Summary: SEBI’s recent informal guidance on the appointment of an independent director related to a promoter group member has reignited the debate on the meaning of “independence” in corporate governance. While the guidance adopts a strict interpretation of the statutory definition of “relative” under the Companies Act, 2013, it raises broader questions about whether formal legal criteria adequately capture concerns of influence and objectivity. This article examines the guidance note in the context of the legislative framework governing independent directors and compares it with the views expressed by key committees on corporate governance. It argues that the effectiveness of independent directors depends not only on compliance with prescribed objective eligibility requirements but also on preserving the substantive spirit of independence that underpins the institution.
The significance of Independent Directors (“IDs”) and the scrutiny surrounding their appointment, roles and responsibilities under the Companies Act, 2013 (“Act”), emerged in response to fraud and financial irregularities reported in the Satyam Scam in 2009.[1] The incident raised concerns regarding the adequacy of existing corporate governance frameworks and their effectiveness in fulfilling responsibilities. Consequently, this inter alia led to the introduction of specific eligibility criteria for Independent Directors under Section 149(6) of the Act, defined appointment procedures under Sections 149 and 150, and a comprehensive code of conduct under Schedule IV of the Act.

EXERCISE DATA:
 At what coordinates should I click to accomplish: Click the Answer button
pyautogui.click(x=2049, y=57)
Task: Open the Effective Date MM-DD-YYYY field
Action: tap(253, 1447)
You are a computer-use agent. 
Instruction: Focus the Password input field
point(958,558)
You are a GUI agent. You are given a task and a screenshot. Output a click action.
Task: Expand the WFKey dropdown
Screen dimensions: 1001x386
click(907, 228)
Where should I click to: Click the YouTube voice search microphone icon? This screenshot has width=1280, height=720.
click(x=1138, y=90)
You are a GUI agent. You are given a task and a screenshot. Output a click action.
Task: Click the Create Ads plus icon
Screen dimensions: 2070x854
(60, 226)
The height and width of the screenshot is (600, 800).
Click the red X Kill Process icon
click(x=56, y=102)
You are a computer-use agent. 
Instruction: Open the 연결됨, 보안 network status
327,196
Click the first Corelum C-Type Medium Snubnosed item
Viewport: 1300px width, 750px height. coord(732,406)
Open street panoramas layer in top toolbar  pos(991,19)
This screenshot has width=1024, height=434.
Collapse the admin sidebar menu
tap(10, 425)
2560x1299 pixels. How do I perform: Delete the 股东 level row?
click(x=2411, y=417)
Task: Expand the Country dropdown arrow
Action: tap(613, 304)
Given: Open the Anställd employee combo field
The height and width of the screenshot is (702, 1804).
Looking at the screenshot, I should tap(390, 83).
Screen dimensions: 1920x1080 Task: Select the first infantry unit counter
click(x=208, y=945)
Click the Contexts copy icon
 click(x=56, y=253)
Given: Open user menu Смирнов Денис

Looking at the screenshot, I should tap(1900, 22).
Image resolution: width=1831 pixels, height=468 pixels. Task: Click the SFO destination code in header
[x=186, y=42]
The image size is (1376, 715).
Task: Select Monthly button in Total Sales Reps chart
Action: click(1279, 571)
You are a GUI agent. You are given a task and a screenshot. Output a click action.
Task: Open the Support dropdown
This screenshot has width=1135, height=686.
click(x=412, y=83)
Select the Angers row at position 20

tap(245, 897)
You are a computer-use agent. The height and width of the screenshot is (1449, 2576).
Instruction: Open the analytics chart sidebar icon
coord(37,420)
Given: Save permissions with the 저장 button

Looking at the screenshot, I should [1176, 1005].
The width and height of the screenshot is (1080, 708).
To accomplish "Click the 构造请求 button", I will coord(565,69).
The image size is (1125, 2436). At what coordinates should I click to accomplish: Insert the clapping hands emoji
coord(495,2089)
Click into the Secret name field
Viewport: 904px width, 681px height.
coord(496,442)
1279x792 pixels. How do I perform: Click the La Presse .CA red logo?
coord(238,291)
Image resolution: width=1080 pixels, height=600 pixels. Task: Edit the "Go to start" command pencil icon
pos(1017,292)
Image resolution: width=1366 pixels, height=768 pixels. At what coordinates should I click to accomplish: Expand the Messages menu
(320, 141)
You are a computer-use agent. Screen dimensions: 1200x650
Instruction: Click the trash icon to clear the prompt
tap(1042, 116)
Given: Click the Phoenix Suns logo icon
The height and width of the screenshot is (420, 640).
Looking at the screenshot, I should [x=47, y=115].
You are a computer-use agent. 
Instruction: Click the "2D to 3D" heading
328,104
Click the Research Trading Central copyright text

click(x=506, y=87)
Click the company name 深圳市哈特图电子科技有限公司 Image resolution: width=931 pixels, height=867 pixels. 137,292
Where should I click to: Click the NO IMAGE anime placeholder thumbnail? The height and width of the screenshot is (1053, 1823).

AIM A: List each provision of the Companies Act, 2013 that the independent directors article cites, in the form the article uses.
AIM B: Turn the listing lines into a numbered list, everything from the line containing "Open street panoramas" down to the line containing "click(x=56, y=253)", and leave out any blank lines.

FULL SOLUTION A:
- Section 149(6)
- Sections 149 and 150
- Schedule IV

FULL SOLUTION B:
1. Open street panoramas layer in top toolbar  pos(991,19)
2. This screenshot has width=1024, height=434.
3. Collapse the admin sidebar menu
4. tap(10, 425)
5. 2560x1299 pixels. How do I perform: Delete the 股东 level row?
6. click(x=2411, y=417)
7. Task: Expand the Country dropdown arrow
8. Action: tap(613, 304)
9. Given: Open the Anställd employee combo field
10. The height and width of the screenshot is (702, 1804).
11. Looking at the screenshot, I should tap(390, 83).
12. Screen dimensions: 1920x1080 Task: Select the first infantry unit counter
13. click(x=208, y=945)
14. Click the Contexts copy icon
15.  click(x=56, y=253)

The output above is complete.